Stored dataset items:
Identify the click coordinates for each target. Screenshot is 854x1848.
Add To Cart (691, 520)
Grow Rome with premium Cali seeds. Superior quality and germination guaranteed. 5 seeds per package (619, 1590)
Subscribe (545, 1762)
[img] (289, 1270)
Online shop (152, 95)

**WRITTEN PROBLEM:** Report every line in the data above that contains the string "Rome".

**TASK OUTPUT:**
Grow Rome with premium Cali seeds. Superior quality and germination guaranteed. 5 seeds per package (619, 1590)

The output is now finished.